Systems with automatic backwashing—like our Iron Clear and Sulfur Clear setups—handle most of their own maintenance. They regenerate on a schedule, flushing out accumulated iron, sulfur, and sediment so the media stays effective. You’re not doing anything except occasionally checking salt levels if you have a softener in the system.
Salt-free conditioners have almost no maintenance. No moving parts, no regeneration cycles, no media to replace. They condition the water to prevent scale without consumables. Sediment pre-filters might need cartridge changes every 6-12 months if you’re on well water with heavy sediment, but that’s a 5-minute job. We walk you through everything during installation, and we’re available if you need service. We don’t sell systems and disappear—we’ve been servicing Central Florida homes for over 50 years.
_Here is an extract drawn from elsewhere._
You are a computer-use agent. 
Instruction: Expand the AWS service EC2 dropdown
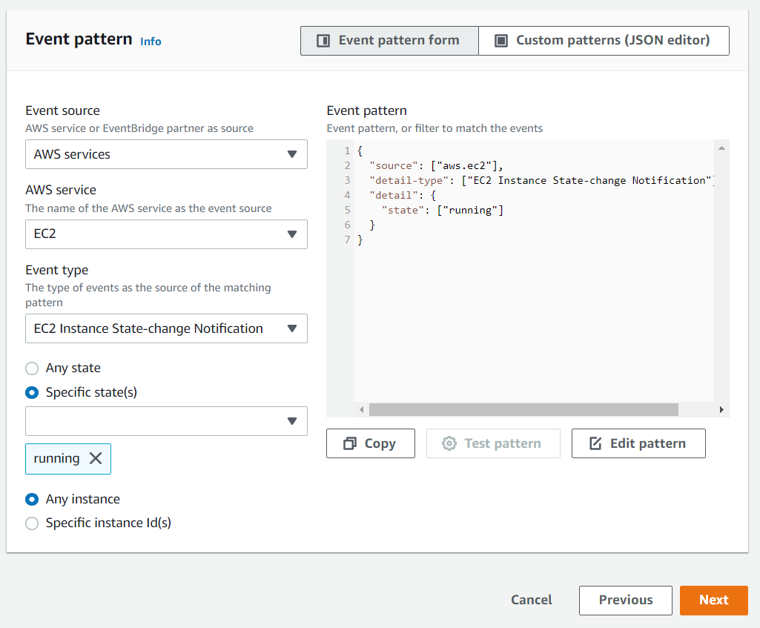[x=166, y=234]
Technically, yes. Realistically, you probably shouldn’t. These systems tie into your main water line, which means you’re cutting into pressurized plumbing and installing equipment that needs to be sized correctly, plumbed in the right sequence, and set up to drain properly during backwash cycles.
If you install a system that’s undersized for your flow rate, you’ll have pressure drops throughout the house. If you plumb the stages in the wrong order, you won’t get the results you’re expecting. If the drain line isn’t set up correctly, you’ll have backwash water going places it shouldn’t. And if you’re adding a UV system, it needs to be the final stage after filtration, or sediment will block the UV light and bacteria won’t be killed.
We’ve seen plenty of DIY installs that didn’t work because the system wasn’t matched to the water chemistry or the household demand. A whole house filter system rated for 10 GPM won’t keep up with a family of five running multiple showers and appliances at the same time. You’ll get treated water, but your pressure will drop to a trickle. Professional installation means the system is designed for your specific situation, installed correctly, and tested to make sure it’s delivering the results you need.